Synaptic activity bidirectionally regulates a novel sequence‐specific S‐Q phosphoproteome in neurons

Protein phosphorylation plays a critical role in neuronal transcription, translation, cell viability, and synaptic plasticity. In neurons, phospho‐enzymes and specific substrates directly link glutamate release and post‐synaptic depolarization to these cellular functions; however, many of these enzymes and their protein substrates remain uncharacterized or unidentified. In this article, we identify a novel, synaptically driven neuronal phosphoproteome characterized by a specific motif of serine/threonine‐glutamine ([S/T]‐Q, abbreviated as SQ). These SQ‐containing substrates are predominantly localized to dendrites, synapses, the soma; and activation of this SQ phosphoproteome by bicuculline application is induced via calcium influx through L‐type calcium channels. On the other hand, acute application of NMDA can inactivate this SQ phosphoproteome.
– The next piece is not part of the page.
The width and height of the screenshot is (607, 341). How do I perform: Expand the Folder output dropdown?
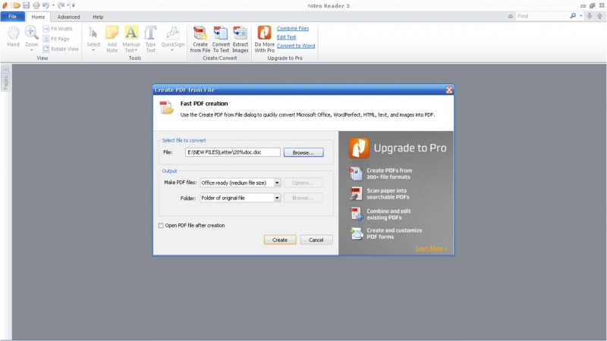(x=277, y=198)
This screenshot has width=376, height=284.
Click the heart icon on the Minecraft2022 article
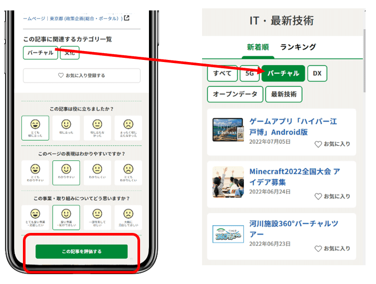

We demonstrate that the SQ motif kinase Ataxia‐telangiectasia mutated can also localize to dendrites and dendritic spines, in addition to other subcellular compartments, and is activated by bicuculline application. Pharmacology studies indicate that Ataxia‐telangiectasia mutated and its sister kinase ataxia telangiectasia mutated and Rad3‐related up‐regulate these neuronal SQ substrates. Phosphoproteomics identified over 150 SQ‐containing substrates whose phosphorylation is bidirectionally regulated by synaptic activity.We discovered a novel phosphoproteome in neurons which is characterized by the phosphorylation of a specific motif (serine/threonine‐glutamine, abbreviated as SQ). The SQ phosphoproteome is activated directly by synaptic activity‐mediated Ca 2+ influx from L‐type calcium channels, and is localized to multiple subcellular domains, including dendritic shafts/spines. Substrates identified in this phosphoproteome exhibit diverse subcellular localizations and functions.